**Exercise brief:** Return, exactly and in full, the lines of the records below starting at the one with "[ADCELL auf Instagram] (50, 1633)" and ending at the one with "Get Started (1386, 999)", and no other lines.

**Supplied records:**
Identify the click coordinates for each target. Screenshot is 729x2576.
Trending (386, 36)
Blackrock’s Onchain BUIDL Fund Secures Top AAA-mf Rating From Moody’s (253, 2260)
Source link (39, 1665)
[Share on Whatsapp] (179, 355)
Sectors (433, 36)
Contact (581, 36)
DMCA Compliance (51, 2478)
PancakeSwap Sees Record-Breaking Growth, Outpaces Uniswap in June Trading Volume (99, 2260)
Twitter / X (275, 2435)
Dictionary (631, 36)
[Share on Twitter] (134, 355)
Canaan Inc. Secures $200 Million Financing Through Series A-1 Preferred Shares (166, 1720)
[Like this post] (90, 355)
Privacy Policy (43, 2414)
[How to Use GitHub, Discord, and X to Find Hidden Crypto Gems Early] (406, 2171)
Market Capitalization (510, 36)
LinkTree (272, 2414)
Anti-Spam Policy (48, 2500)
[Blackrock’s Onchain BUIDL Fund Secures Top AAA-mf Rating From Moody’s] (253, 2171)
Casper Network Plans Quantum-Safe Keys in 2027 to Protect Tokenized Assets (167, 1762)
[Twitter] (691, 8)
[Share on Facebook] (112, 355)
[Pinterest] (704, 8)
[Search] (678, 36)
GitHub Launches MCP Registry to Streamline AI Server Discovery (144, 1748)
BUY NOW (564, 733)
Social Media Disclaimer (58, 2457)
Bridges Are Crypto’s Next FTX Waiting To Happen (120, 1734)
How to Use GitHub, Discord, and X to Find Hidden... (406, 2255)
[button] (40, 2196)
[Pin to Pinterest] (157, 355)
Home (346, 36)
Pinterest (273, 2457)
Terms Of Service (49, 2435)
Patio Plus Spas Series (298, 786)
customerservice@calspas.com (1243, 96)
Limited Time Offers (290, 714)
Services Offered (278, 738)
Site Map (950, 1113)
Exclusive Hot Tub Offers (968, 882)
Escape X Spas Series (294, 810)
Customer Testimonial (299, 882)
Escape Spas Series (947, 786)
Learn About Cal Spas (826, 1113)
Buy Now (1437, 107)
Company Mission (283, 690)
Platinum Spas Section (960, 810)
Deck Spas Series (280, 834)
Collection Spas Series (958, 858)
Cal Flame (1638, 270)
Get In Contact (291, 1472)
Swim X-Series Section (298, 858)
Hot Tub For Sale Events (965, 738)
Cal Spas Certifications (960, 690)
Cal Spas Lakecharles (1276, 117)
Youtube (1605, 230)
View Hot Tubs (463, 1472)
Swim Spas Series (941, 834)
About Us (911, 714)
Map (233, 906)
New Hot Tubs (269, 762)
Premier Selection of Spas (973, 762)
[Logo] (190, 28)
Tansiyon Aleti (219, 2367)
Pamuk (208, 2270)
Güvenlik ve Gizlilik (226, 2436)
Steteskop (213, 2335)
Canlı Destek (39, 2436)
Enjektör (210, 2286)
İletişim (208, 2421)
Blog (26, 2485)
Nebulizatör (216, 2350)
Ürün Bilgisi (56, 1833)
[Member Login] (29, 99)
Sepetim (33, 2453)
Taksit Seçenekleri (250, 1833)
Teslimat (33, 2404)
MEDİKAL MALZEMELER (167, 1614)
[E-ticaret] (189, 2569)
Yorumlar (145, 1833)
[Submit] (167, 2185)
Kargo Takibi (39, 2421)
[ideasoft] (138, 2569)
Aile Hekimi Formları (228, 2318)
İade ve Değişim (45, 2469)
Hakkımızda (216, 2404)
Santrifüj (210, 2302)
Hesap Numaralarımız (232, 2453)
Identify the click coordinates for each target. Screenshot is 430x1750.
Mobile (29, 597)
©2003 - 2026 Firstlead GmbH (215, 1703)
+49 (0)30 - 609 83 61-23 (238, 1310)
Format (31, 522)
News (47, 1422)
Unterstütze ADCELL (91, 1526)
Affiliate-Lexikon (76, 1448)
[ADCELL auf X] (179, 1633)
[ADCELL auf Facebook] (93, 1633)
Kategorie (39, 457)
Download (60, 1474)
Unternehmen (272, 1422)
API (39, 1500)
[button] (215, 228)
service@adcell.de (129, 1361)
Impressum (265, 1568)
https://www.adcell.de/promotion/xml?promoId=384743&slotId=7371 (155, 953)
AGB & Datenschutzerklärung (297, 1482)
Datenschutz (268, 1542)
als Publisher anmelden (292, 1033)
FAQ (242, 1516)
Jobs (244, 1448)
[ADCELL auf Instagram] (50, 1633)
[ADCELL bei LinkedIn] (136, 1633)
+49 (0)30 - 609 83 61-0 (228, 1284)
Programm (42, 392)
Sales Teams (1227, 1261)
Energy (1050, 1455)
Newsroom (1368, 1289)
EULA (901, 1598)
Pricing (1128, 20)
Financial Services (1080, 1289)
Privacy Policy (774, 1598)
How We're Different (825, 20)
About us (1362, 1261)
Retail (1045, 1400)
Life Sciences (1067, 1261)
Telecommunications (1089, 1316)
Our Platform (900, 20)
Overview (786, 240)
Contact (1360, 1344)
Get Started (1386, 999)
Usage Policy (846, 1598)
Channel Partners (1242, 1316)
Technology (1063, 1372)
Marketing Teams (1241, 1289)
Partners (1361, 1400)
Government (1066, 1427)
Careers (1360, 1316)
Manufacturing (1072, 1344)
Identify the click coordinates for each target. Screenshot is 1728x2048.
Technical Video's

**Result of the exercise:**
[ADCELL auf Instagram] (50, 1633)
[ADCELL bei LinkedIn] (136, 1633)
+49 (0)30 - 609 83 61-0 (228, 1284)
Programm (42, 392)
Sales Teams (1227, 1261)
Energy (1050, 1455)
Newsroom (1368, 1289)
EULA (901, 1598)
Pricing (1128, 20)
Financial Services (1080, 1289)
Privacy Policy (774, 1598)
How We're Different (825, 20)
About us (1362, 1261)
Retail (1045, 1400)
Life Sciences (1067, 1261)
Telecommunications (1089, 1316)
Our Platform (900, 20)
Overview (786, 240)
Contact (1360, 1344)
Get Started (1386, 999)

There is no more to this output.